Você está coçando os olhos? Pare agora mesmo!

Hoje em dia já se conhece bem a associação entre a alergia ocular e o desenvolvimento do ceratocone, mas nem sempre foi assim. Os primeiros relatos foram publicados nas décadas de 1940 e 1950, nos quais pacientes acometidos por casos graves de dermatite alérgica desenvolveram também casos severos de ceratocone.

Logo depois surgiram os relatos de casos relacionados a alergia ocular grave, principalmente a ceratoconjuntivite atópica, e a sua associação com o desenvolvimento do ceratocone, em alguns pacientes estudados. Para tentar explicar essa associação vários fatores foram postulados, dentre eles o ato de coçar os olhos (trauma mecânico crônico), associado a uma predisposição genética individual.

A publicação do Consenso Latino Americano de Alergia Ocular em 2011 estabeleceu alguns referenciais para o rastreio, diagnóstico e tratamento da alergia ocular, a qual foi estabelecida como termo genérico, englobando várias formas de alergia, tais como as conjuntivites sazonal e perene, e as ceratoconjuntivites vernal e atópica.

Nesse sentido, é importante que tanto os pacientes quanto os oftalmologistas informem e pesquisem os sinais e sintomas de alergia ocular, que podem ser lacrimejamento, prurido, fotofobia, hiperemia, mesmo que seja numa consulta de “rotina”, de modo que sejam detectados precocemente e oferecido o tratamento mais adequado, prevenindo o desenvolvimento ou a progressão da doença corneana.

Em relação ao tratamento da alergia ocular, existem atualmente diversas opções. Como primeira linha, temos o controle dos fatores ambientais desencadeantes do processo alérgico e o uso de lubrificantes, os quais têm por finalidade o alívio sintomático e a diluição das substâncias inflamatórias presentes nas lágrimas desses pacientes. Lubrificantes sem conservantes podem ser utilizados, caso disponíveis.

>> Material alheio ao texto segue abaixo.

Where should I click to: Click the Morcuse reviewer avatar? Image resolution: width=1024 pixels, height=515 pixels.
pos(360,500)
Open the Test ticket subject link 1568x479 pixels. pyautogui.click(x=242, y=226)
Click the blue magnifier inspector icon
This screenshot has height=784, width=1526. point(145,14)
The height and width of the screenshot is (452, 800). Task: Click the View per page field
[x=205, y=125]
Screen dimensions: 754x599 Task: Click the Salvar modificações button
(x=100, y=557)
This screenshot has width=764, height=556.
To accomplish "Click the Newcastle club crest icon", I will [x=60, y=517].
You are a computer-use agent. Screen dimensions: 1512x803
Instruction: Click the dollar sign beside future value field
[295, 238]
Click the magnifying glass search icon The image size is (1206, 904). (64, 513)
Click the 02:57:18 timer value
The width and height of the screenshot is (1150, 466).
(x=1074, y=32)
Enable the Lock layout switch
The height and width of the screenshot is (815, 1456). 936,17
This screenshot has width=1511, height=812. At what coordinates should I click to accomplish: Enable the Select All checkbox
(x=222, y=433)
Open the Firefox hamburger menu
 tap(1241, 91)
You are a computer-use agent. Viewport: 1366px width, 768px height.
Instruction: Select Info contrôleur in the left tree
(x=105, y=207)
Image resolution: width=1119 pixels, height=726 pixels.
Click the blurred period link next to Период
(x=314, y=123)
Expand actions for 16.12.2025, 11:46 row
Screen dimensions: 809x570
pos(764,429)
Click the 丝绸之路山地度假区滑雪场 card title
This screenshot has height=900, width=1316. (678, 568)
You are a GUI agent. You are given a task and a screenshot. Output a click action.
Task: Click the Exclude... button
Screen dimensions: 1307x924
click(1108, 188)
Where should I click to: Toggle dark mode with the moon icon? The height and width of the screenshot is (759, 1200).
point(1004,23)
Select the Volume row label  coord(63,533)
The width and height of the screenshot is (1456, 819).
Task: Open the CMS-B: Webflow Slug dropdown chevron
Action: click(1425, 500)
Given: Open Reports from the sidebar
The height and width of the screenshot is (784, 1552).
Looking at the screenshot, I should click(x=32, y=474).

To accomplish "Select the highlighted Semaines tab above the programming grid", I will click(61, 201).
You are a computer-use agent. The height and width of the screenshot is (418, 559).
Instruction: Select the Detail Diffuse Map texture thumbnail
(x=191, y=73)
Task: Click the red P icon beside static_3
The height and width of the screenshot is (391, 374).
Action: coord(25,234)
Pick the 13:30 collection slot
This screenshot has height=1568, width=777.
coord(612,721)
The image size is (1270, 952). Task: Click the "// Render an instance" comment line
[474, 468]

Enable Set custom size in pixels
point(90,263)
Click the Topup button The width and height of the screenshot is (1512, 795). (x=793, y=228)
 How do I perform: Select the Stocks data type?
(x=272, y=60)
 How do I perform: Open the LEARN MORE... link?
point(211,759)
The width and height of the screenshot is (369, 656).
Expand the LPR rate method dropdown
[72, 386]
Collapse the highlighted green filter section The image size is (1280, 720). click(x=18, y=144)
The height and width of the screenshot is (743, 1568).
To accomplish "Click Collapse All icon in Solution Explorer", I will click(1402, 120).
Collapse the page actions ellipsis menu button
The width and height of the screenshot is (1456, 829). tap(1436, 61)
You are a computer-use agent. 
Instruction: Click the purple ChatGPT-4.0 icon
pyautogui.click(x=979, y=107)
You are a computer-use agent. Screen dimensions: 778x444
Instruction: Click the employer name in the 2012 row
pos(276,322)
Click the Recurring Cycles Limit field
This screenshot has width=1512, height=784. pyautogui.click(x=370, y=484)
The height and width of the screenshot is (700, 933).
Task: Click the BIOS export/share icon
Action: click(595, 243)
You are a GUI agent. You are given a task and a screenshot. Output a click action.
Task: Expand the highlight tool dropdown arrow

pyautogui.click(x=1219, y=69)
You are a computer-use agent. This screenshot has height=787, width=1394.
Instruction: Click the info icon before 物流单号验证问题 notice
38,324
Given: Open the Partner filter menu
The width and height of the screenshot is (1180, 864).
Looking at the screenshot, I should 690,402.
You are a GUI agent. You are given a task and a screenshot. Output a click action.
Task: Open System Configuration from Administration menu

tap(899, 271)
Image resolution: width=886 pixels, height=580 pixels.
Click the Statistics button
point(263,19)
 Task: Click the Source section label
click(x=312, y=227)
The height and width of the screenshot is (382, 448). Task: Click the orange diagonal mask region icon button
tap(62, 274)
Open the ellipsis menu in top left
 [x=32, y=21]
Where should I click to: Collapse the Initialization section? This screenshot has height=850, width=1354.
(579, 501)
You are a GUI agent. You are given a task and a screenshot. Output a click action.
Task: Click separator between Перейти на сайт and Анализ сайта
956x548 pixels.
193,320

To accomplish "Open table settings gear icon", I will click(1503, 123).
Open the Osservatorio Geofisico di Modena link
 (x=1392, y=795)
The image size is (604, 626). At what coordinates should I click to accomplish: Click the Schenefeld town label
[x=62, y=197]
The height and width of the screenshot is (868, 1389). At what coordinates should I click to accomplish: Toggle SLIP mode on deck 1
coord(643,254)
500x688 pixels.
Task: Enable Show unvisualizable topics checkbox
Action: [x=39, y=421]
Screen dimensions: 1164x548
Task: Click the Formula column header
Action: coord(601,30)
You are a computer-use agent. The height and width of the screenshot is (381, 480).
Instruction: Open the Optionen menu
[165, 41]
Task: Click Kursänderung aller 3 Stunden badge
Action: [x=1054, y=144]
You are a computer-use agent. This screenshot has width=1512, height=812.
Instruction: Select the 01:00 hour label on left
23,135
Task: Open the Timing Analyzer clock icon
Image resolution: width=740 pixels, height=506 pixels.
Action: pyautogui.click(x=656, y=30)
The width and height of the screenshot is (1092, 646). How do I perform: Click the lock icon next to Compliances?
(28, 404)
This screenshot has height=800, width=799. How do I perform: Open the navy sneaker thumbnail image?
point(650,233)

Como segunda linha estão disponíveis os medicamentos anti-histamínicos, os estabilizadores de membrana (como o cromoglicato) e as drogas de ação múltipla (olopatadina, cetotifeno, alcaftadina), sendo conhecidas como drogas “poupadoras” de corticoides. Esses últimos devem ser utilizados com cautela, pois, apesar de extremamente importantes no controle das exacerbações da alergia ocular, apresentam vários efeitos colaterais perigosos, principalmente quando utilizados por longo prazo, tais como catarata e glaucoma, devendo ser reservada sua prescrição pelo menor tempo, numa posologia suficiente para deixar o paciente assintomático.

Podem ser utilizados os corticoides “fortes” como o acetato de prednisolona 1% ou o fosfato de dexametasona 0,1%, ou ainda, os corticoides “fracos” como o loteprednolol, acetato de prednisolona 0,1%, que apresentam uma menor incidência dessas complicações. Drogas alternativas, que também são vistas hoje como potenciais poupadoras de corticoides, pertencem a classe dos imunomoduladores, dentre eles o tacrolimus 0,03% e a ciclosporina 0,05% (Restasis®, Allergan). O tacrolimus é um potente inibidor da liberação de enzimas mediada por IgE e apresenta um perfil de tolerância melhor que a ciclosporina, com menor irritação.

Os vasoconstritores tópicos e os AINE`s (como o cetorolaco) não devem ser utilizados de rotina. Antihistamínicos orais podem ser prescritos para controle sintomático do prurido, dando-se preferência aos de segunda geração, os quais tem menor tendência de causar sonolência (loratadina, p. ex.). A imunossupressão sistêmica (ciclosporina ou prednisona) pode ser utilizada como recurso nos casos mais graves, geralmente nos casos de ceratoconjuntivite atópica, sendo recomendável o acompanhamento multidisciplinar, com o apoio também de um alergologista.

Por fim, deve-se enfatizar que o objetivo do tratamento desses pacientes deve ser o controle dos sinais e sintomas da alergia ocular, principalmente orientando abolir o ato de coçar os olhos, de forma a melhorar sua qualidade de vida e sua saúde ocular. Os sinais e sintomas devem ser procurados ativamente, a fim de que sejam feitas orientações preventivas e de detecção e controle da evolução da doença, a qual pode trazer grande morbidade, principalmente em crianças e adolescentes jovens, época na qual existe maior incidência do surgimento do ceratocone.